SEC’s 2021 Regulatory Agenda Does Not Include Bitcoin or Crypto
With cryptos like Bitcoin deemed not securities, they fall out of the SEC’s jurisdiction, and the agency has no legal authority to regulate the crypto space while continuing to postpone the decision on Bitcoin ETFs.
The US Securities and Exchange Commission (SEC) has released its regulatory agenda for 2021, but Bitcoin is not part of it.
Its focus is rather on short-selling, a topic that gained momentum after the retail mania with meme stocks GameStop and AMC Theaters.
The SEC’s agenda shows the regulator will focus on climate risks, market structure modernization, and transparency around stock buybacks, short sale disclosure, securities-based swaps ownership, and the stock loan market.
Investment fund rules, enhancing shareholder democracy, special purpose acquisition companies, and mandated electronic filings are other things on the agenda. SEC Chair Gary Gensler said,
“To meet our mission of protecting investors, maintaining fair, orderly, and efficient markets, and facilitating capital formation, the SEC has a lot of regulatory work ahead of us.”
“I look forward to collaborating with my fellow commissioners and the dedicated staff to propose and finalize rules that will strengthen our markets, increase transparency, and safeguard investors.”

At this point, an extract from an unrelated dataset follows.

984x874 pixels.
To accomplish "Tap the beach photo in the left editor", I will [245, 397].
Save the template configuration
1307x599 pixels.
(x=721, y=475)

The fact that the SEC deems cryptocurrencies like Bitcoin, not securities, fall out of the SEC’s jurisdiction. Basically, SEC has no legal authority to regulate the crypto space, and there’s no clarity around which regulatory body non-security crypto assets fall under.
“Laws need to change before the SEC has authority over bitcoin,” said Jeff Dorman, CIO at Arca.
Meanwhile, the approval of a Bitcoin exchange-traded fund (ETF) is in no way close to being done despite several companies having filed for both Bitcoin and Ether ETFs.
SEC has already postponed its decision on VanEck’s Bitcoin ETF, and on Monday, it delayed another one, Kryptoin ETF, by 45 days to July 27.
SEC’s new chairman Gary Gensler, who has taught blockchain classes at MIT and was expected to be crypto-friendly, recently said that cryptocurrencies are a “highly volatile asset class” and that the public would benefit from more investor protection on the crypto exchanges.
“There's a lot of authority that the SEC currently has in the securities space, and there are a number of cryptocurrencies that fall within that jurisdiction but there are some areas, particularly bitcoin-trading on large exchanges, that the public is not currently really protected.”